There were two really challenging aspects. One was to verify that the dataset was of sufficiently high quality, because the annotations in a database like Swiss-Prot were not always correct. So I had to invent various kinds of quality control to get only the best annotations. One aspect of that is that I also realized it was necessary to reduce homology in my dataset. That means if I train my prediction methods on part of the dataset and then test whether the prediction works on another part of my dataset, and those two parts of my dataset contain sequences that are very closely related, I may actually be cheating. In that case, I haven’t shown that my network is able to pull out the general features of the problem. I’ve only shown that it’s capable of recognizing the same examples that it had seen during training. So it was necessary to clean out the dataset so that it didn’t contain pairs of very similar sequences.

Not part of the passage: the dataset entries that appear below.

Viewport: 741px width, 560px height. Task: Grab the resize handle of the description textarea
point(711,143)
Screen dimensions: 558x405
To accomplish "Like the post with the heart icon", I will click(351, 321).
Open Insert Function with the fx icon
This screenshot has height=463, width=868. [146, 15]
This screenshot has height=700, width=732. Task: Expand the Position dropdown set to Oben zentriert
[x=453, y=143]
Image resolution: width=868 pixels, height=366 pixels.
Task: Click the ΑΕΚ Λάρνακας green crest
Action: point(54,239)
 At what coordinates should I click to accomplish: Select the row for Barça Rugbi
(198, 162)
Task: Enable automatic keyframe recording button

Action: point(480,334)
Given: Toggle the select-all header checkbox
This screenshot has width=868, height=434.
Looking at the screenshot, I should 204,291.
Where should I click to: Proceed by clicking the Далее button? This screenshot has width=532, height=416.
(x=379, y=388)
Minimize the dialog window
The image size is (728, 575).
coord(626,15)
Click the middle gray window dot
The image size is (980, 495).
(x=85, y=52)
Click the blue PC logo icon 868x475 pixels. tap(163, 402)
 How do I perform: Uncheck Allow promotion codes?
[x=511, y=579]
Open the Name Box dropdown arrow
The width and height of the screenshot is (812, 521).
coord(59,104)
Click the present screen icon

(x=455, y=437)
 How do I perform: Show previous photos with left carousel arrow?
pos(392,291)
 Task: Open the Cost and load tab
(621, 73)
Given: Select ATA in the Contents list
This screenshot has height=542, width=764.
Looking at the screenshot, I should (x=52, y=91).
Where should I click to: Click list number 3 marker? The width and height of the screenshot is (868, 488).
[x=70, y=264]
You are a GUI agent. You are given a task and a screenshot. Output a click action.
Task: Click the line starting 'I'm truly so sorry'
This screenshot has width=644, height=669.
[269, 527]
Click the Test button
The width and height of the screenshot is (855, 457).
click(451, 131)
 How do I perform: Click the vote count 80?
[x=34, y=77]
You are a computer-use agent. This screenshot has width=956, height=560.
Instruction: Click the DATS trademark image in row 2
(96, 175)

The second challenging aspect was getting the neural network to behave as I wanted it to. In principle, a neural network learns its examples automatically, just by having them presented to it. You present all the examples several times to the network, and then it works to generalize. But there are a lot of choices involved in this. There are many free parameters concerning how the network is built—what’s called the architecture—and also how the network is trained. You can train it fast or slow; you can train it in one go or in several steps; you can train it for a long time or stop the training early. All those choices give different results and I had to come up with a way to choose between these options.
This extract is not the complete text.